A block of data

==*==

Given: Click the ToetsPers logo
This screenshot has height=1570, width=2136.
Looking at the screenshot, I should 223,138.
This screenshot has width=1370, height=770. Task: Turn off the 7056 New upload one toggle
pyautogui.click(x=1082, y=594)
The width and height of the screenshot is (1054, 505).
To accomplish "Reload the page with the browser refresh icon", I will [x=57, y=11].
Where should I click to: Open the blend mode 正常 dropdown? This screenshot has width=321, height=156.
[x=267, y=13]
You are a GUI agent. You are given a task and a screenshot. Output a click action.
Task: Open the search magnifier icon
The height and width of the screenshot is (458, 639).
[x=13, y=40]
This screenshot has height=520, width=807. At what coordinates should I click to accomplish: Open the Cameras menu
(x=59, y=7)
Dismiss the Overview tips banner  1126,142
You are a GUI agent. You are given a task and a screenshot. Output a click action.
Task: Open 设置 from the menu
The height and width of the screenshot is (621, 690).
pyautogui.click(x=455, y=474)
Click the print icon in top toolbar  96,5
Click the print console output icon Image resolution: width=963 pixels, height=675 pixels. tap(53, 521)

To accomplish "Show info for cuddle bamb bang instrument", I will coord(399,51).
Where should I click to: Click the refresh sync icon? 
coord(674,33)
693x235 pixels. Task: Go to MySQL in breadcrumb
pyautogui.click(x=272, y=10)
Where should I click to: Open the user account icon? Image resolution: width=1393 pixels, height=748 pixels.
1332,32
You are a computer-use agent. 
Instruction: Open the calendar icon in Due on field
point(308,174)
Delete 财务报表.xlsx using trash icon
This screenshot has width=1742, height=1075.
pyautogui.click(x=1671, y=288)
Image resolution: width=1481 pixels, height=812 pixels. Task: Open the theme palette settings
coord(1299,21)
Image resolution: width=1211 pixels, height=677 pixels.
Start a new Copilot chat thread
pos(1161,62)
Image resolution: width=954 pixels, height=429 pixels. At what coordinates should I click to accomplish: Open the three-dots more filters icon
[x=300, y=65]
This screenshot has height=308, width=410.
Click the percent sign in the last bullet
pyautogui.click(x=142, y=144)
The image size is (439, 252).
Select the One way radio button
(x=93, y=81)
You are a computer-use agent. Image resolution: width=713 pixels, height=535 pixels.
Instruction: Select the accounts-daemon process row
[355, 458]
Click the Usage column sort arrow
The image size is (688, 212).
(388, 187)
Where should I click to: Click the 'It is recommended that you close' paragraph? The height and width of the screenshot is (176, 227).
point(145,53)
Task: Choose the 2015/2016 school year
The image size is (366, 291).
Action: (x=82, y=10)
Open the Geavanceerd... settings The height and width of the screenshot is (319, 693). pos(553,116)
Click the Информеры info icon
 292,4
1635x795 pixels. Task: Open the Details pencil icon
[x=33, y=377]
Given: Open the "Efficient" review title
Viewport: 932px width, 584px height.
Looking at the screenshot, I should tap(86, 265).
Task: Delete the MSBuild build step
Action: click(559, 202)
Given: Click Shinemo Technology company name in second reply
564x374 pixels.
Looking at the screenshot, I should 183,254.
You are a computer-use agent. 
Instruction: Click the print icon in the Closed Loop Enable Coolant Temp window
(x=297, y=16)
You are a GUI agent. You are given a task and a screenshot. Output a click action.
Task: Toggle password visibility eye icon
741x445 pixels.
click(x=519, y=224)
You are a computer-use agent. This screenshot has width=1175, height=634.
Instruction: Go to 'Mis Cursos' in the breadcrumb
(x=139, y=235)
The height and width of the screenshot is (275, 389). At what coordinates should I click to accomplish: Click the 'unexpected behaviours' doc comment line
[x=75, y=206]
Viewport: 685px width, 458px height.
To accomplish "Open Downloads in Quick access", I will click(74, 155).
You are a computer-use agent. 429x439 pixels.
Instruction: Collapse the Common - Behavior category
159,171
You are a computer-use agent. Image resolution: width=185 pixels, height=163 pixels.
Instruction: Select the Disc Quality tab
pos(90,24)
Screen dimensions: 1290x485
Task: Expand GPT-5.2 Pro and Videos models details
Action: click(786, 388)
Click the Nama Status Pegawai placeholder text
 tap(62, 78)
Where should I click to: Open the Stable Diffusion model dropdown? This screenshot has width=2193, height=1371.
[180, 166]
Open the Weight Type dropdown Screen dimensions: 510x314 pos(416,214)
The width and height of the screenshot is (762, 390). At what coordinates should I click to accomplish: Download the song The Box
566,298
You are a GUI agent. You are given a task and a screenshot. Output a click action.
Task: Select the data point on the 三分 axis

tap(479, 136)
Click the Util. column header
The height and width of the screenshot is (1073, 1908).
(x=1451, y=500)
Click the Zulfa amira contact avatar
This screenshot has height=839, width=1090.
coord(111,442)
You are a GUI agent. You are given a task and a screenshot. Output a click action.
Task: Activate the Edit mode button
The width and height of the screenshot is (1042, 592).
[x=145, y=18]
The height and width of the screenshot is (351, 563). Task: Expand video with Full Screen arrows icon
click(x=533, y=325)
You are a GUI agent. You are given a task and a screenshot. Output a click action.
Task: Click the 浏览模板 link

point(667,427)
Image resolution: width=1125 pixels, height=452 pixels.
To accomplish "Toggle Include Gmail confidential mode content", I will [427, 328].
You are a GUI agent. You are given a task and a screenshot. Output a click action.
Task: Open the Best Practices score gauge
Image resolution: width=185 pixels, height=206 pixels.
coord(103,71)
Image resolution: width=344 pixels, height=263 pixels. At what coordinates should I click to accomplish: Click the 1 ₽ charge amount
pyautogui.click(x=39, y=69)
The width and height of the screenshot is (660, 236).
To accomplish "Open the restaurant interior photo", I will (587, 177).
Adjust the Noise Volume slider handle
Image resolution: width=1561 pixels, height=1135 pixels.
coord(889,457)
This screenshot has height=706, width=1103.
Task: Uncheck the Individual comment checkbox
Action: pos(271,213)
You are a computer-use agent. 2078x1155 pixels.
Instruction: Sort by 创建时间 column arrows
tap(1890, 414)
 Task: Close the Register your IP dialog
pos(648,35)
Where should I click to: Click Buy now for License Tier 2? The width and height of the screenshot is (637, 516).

==*==

Revise the lines from the first line through the line containing "pos(1161,62)", replacing "breadcrumb" with "navigation path" and leaving everything else unchanged.

- Problem solution
Given: Click the ToetsPers logo
This screenshot has height=1570, width=2136.
Looking at the screenshot, I should 223,138.
This screenshot has width=1370, height=770. Task: Turn off the 7056 New upload one toggle
pyautogui.click(x=1082, y=594)
The width and height of the screenshot is (1054, 505).
To accomplish "Reload the page with the browser refresh icon", I will [x=57, y=11].
Where should I click to: Open the blend mode 正常 dropdown? This screenshot has width=321, height=156.
[x=267, y=13]
You are a GUI agent. You are given a task and a screenshot. Output a click action.
Task: Open the search magnifier icon
The height and width of the screenshot is (458, 639).
[x=13, y=40]
This screenshot has height=520, width=807. At what coordinates should I click to accomplish: Open the Cameras menu
(x=59, y=7)
Dismiss the Overview tips banner  1126,142
You are a GUI agent. You are given a task and a screenshot. Output a click action.
Task: Open 设置 from the menu
The height and width of the screenshot is (621, 690).
pyautogui.click(x=455, y=474)
Click the print icon in top toolbar  96,5
Click the print console output icon Image resolution: width=963 pixels, height=675 pixels. tap(53, 521)

To accomplish "Show info for cuddle bamb bang instrument", I will coord(399,51).
Where should I click to: Click the refresh sync icon? 
coord(674,33)
693x235 pixels. Task: Go to MySQL in navigation path
pyautogui.click(x=272, y=10)
Where should I click to: Open the user account icon? Image resolution: width=1393 pixels, height=748 pixels.
1332,32
You are a computer-use agent. 
Instruction: Open the calendar icon in Due on field
point(308,174)
Delete 财务报表.xlsx using trash icon
This screenshot has width=1742, height=1075.
pyautogui.click(x=1671, y=288)
Image resolution: width=1481 pixels, height=812 pixels. Task: Open the theme palette settings
coord(1299,21)
Image resolution: width=1211 pixels, height=677 pixels.
Start a new Copilot chat thread
pos(1161,62)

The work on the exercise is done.